## Set problem:
Replace every "checkbox" in the records with "tick box", then write out all the records again with nothing else changed.

+++

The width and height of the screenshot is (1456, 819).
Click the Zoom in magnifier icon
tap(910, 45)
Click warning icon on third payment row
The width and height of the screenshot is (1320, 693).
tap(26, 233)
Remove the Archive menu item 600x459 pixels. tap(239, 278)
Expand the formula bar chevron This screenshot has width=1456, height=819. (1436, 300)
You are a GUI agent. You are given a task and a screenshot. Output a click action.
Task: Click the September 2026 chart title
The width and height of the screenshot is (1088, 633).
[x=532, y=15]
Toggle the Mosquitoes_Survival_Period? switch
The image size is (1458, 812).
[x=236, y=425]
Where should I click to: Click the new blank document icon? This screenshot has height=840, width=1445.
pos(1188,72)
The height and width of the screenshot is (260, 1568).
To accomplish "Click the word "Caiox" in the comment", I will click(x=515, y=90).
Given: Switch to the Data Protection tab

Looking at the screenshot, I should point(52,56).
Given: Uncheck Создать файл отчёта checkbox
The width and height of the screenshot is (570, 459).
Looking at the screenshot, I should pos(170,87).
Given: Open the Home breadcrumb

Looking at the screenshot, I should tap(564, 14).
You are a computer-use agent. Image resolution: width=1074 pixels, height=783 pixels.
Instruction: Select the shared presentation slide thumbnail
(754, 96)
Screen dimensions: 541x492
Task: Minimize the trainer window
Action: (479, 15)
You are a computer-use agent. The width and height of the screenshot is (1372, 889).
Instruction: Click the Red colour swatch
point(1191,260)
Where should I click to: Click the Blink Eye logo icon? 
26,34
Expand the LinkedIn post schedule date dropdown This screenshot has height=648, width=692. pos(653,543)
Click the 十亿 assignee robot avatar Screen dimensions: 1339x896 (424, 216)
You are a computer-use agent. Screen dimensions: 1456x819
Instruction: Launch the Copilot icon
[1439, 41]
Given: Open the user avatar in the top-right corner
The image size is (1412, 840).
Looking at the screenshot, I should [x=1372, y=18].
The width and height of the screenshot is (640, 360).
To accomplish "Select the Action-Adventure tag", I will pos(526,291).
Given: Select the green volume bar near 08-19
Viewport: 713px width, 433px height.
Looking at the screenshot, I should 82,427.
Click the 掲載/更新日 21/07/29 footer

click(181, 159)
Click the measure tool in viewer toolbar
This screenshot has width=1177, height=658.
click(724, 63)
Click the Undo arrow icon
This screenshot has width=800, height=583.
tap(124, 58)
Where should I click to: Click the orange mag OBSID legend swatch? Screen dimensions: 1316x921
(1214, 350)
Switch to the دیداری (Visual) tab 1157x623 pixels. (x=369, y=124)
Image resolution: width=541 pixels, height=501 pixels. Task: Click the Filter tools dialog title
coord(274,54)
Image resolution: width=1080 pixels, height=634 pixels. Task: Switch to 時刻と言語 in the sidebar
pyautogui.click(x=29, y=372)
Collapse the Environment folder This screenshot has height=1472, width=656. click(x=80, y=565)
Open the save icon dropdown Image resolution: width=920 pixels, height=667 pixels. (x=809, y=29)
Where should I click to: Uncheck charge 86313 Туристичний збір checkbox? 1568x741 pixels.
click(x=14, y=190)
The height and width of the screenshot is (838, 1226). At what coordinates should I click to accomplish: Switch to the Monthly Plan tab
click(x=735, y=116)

+++

## Task answer:
The width and height of the screenshot is (1456, 819).
Click the Zoom in magnifier icon
tap(910, 45)
Click warning icon on third payment row
The width and height of the screenshot is (1320, 693).
tap(26, 233)
Remove the Archive menu item 600x459 pixels. tap(239, 278)
Expand the formula bar chevron This screenshot has width=1456, height=819. (1436, 300)
You are a GUI agent. You are given a task and a screenshot. Output a click action.
Task: Click the September 2026 chart title
The width and height of the screenshot is (1088, 633).
[x=532, y=15]
Toggle the Mosquitoes_Survival_Period? switch
The image size is (1458, 812).
[x=236, y=425]
Where should I click to: Click the new blank document icon? This screenshot has height=840, width=1445.
pos(1188,72)
The height and width of the screenshot is (260, 1568).
To accomplish "Click the word "Caiox" in the comment", I will click(x=515, y=90).
Given: Switch to the Data Protection tab

Looking at the screenshot, I should point(52,56).
Given: Uncheck Создать файл отчёта tick box
The width and height of the screenshot is (570, 459).
Looking at the screenshot, I should pos(170,87).
Given: Open the Home breadcrumb

Looking at the screenshot, I should tap(564, 14).
You are a computer-use agent. Image resolution: width=1074 pixels, height=783 pixels.
Instruction: Select the shared presentation slide thumbnail
(754, 96)
Screen dimensions: 541x492
Task: Minimize the trainer window
Action: (479, 15)
You are a computer-use agent. The width and height of the screenshot is (1372, 889).
Instruction: Click the Red colour swatch
point(1191,260)
Where should I click to: Click the Blink Eye logo icon? 
26,34
Expand the LinkedIn post schedule date dropdown This screenshot has height=648, width=692. pos(653,543)
Click the 十亿 assignee robot avatar Screen dimensions: 1339x896 (424, 216)
You are a computer-use agent. Screen dimensions: 1456x819
Instruction: Launch the Copilot icon
[1439, 41]
Given: Open the user avatar in the top-right corner
The image size is (1412, 840).
Looking at the screenshot, I should [x=1372, y=18].
The width and height of the screenshot is (640, 360).
To accomplish "Select the Action-Adventure tag", I will pos(526,291).
Given: Select the green volume bar near 08-19
Viewport: 713px width, 433px height.
Looking at the screenshot, I should 82,427.
Click the 掲載/更新日 21/07/29 footer

click(181, 159)
Click the measure tool in viewer toolbar
This screenshot has width=1177, height=658.
click(724, 63)
Click the Undo arrow icon
This screenshot has width=800, height=583.
tap(124, 58)
Where should I click to: Click the orange mag OBSID legend swatch? Screen dimensions: 1316x921
(1214, 350)
Switch to the دیداری (Visual) tab 1157x623 pixels. (x=369, y=124)
Image resolution: width=541 pixels, height=501 pixels. Task: Click the Filter tools dialog title
coord(274,54)
Image resolution: width=1080 pixels, height=634 pixels. Task: Switch to 時刻と言語 in the sidebar
pyautogui.click(x=29, y=372)
Collapse the Environment folder This screenshot has height=1472, width=656. click(x=80, y=565)
Open the save icon dropdown Image resolution: width=920 pixels, height=667 pixels. (x=809, y=29)
Where should I click to: Uncheck charge 86313 Туристичний збір tick box? 1568x741 pixels.
click(x=14, y=190)
The height and width of the screenshot is (838, 1226). At what coordinates should I click to accomplish: Switch to the Monthly Plan tab
click(x=735, y=116)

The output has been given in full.